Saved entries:
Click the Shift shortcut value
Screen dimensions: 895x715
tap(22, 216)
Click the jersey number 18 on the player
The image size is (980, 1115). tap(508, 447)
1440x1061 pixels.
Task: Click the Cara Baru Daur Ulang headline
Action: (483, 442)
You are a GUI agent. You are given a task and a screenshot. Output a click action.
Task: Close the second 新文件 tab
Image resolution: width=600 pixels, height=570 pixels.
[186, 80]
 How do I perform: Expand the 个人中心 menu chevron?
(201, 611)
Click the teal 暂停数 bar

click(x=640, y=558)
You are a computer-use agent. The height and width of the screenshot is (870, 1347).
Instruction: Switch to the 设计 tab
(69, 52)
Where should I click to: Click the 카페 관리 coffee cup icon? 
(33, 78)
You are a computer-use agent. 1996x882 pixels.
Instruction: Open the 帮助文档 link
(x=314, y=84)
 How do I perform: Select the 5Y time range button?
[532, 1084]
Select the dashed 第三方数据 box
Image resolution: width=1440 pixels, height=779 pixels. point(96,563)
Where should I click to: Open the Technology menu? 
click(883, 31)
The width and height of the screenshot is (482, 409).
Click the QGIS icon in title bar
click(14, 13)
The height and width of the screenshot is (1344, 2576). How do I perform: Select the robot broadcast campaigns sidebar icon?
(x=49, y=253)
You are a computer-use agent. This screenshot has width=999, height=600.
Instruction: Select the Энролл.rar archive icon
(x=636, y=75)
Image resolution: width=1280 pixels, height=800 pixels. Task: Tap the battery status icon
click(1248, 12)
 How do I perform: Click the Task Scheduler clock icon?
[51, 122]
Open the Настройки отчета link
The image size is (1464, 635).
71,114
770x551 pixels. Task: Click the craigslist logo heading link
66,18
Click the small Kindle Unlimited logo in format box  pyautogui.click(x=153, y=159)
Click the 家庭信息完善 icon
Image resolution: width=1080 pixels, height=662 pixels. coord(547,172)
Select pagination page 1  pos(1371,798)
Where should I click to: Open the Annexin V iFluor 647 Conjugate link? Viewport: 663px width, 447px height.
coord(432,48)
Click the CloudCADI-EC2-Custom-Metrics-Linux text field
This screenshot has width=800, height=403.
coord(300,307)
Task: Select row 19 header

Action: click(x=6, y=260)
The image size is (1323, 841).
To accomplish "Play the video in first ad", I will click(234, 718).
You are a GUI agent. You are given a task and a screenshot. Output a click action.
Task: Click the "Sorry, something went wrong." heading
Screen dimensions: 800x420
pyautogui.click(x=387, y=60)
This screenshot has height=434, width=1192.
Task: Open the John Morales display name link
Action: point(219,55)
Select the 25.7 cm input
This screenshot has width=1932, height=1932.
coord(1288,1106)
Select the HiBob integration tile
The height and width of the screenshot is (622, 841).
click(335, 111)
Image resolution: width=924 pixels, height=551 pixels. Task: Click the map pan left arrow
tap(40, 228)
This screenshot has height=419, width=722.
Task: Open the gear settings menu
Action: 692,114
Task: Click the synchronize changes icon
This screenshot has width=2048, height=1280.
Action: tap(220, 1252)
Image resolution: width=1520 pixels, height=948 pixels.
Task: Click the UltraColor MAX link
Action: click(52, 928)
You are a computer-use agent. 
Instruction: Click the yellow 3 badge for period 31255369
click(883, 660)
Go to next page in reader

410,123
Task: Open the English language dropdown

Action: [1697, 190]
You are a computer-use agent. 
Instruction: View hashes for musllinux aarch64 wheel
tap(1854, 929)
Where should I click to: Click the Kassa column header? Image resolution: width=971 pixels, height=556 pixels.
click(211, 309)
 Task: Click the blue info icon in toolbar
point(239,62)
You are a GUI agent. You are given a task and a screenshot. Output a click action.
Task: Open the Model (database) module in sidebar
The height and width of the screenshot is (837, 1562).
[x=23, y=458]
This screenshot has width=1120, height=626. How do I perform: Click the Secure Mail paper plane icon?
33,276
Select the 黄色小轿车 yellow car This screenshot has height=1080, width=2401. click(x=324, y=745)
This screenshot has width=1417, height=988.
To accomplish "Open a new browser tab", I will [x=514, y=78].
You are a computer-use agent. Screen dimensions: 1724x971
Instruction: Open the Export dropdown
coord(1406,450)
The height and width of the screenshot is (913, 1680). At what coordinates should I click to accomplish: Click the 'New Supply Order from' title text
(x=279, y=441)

**Given task:** Turn every line of the records above into a numbered list, and skip any blank lines.

**Correct response:**
1. Click the Shift shortcut value
2. Screen dimensions: 895x715
3. tap(22, 216)
4. Click the jersey number 18 on the player
5. The image size is (980, 1115). tap(508, 447)
6. 1440x1061 pixels.
7. Task: Click the Cara Baru Daur Ulang headline
8. Action: (483, 442)
9. You are a GUI agent. You are given a task and a screenshot. Output a click action.
10. Task: Close the second 新文件 tab
11. Image resolution: width=600 pixels, height=570 pixels.
12. [186, 80]
13.  How do I perform: Expand the 个人中心 menu chevron?
14. (201, 611)
15. Click the teal 暂停数 bar
16. click(x=640, y=558)
17. You are a computer-use agent. The height and width of the screenshot is (870, 1347).
18. Instruction: Switch to the 设计 tab
19. (69, 52)
20. Where should I click to: Click the 카페 관리 coffee cup icon? 
21. (33, 78)
22. You are a computer-use agent. 1996x882 pixels.
23. Instruction: Open the 帮助文档 link
24. (x=314, y=84)
25.  How do I perform: Select the 5Y time range button?
26. [532, 1084]
27. Select the dashed 第三方数据 box
28. Image resolution: width=1440 pixels, height=779 pixels. point(96,563)
29. Where should I click to: Open the Technology menu? 
30. click(883, 31)
31. The width and height of the screenshot is (482, 409).
32. Click the QGIS icon in title bar
33. click(14, 13)
34. The height and width of the screenshot is (1344, 2576). How do I perform: Select the robot broadcast campaigns sidebar icon?
35. (x=49, y=253)
36. You are a computer-use agent. This screenshot has width=999, height=600.
37. Instruction: Select the Энролл.rar archive icon
38. (x=636, y=75)
39. Image resolution: width=1280 pixels, height=800 pixels. Task: Tap the battery status icon
40. click(1248, 12)
41.  How do I perform: Click the Task Scheduler clock icon?
42. [51, 122]
43. Open the Настройки отчета link
44. The image size is (1464, 635).
45. 71,114
46. 770x551 pixels. Task: Click the craigslist logo heading link
47. 66,18
48. Click the small Kindle Unlimited logo in format box  pyautogui.click(x=153, y=159)
49. Click the 家庭信息完善 icon
50. Image resolution: width=1080 pixels, height=662 pixels. coord(547,172)
51. Select pagination page 1  pos(1371,798)
52. Where should I click to: Open the Annexin V iFluor 647 Conjugate link? Viewport: 663px width, 447px height.
53. coord(432,48)
54. Click the CloudCADI-EC2-Custom-Metrics-Linux text field
55. This screenshot has width=800, height=403.
56. coord(300,307)
57. Task: Select row 19 header
58. Action: click(x=6, y=260)
59. The image size is (1323, 841).
60. To accomplish "Play the video in first ad", I will click(234, 718).
61. You are a GUI agent. You are given a task and a screenshot. Output a click action.
62. Task: Click the "Sorry, something went wrong." heading
63. Screen dimensions: 800x420
64. pyautogui.click(x=387, y=60)
65. This screenshot has height=434, width=1192.
66. Task: Open the John Morales display name link
67. Action: point(219,55)
68. Select the 25.7 cm input
69. This screenshot has width=1932, height=1932.
70. coord(1288,1106)
71. Select the HiBob integration tile
72. The height and width of the screenshot is (622, 841).
73. click(335, 111)
74. Image resolution: width=924 pixels, height=551 pixels. Task: Click the map pan left arrow
75. tap(40, 228)
76. This screenshot has height=419, width=722.
77. Task: Open the gear settings menu
78. Action: 692,114
79. Task: Click the synchronize changes icon
80. This screenshot has width=2048, height=1280.
81. Action: tap(220, 1252)
82. Image resolution: width=1520 pixels, height=948 pixels.
83. Task: Click the UltraColor MAX link
84. Action: click(52, 928)
85. You are a computer-use agent. 
86. Instruction: Click the yellow 3 badge for period 31255369
87. click(883, 660)
88. Go to next page in reader
89. 410,123
90. Task: Open the English language dropdown
91. Action: [1697, 190]
92. You are a computer-use agent. 
93. Instruction: View hashes for musllinux aarch64 wheel
94. tap(1854, 929)
95. Where should I click to: Click the Kassa column header? Image resolution: width=971 pixels, height=556 pixels.
96. click(211, 309)
97.  Task: Click the blue info icon in toolbar
98. point(239,62)
99. You are a GUI agent. You are given a task and a screenshot. Output a click action.
100. Task: Open the Model (database) module in sidebar
101. The height and width of the screenshot is (837, 1562).
102. [x=23, y=458]
103. This screenshot has width=1120, height=626. How do I perform: Click the Secure Mail paper plane icon?
104. 33,276
105. Select the 黄色小轿车 yellow car This screenshot has height=1080, width=2401. click(x=324, y=745)
106. This screenshot has width=1417, height=988.
107. To accomplish "Open a new browser tab", I will [x=514, y=78].
108. You are a computer-use agent. Screen dimensions: 1724x971
109. Instruction: Open the Export dropdown
110. coord(1406,450)
111. The height and width of the screenshot is (913, 1680). At what coordinates should I click to accomplish: Click the 'New Supply Order from' title text
112. (x=279, y=441)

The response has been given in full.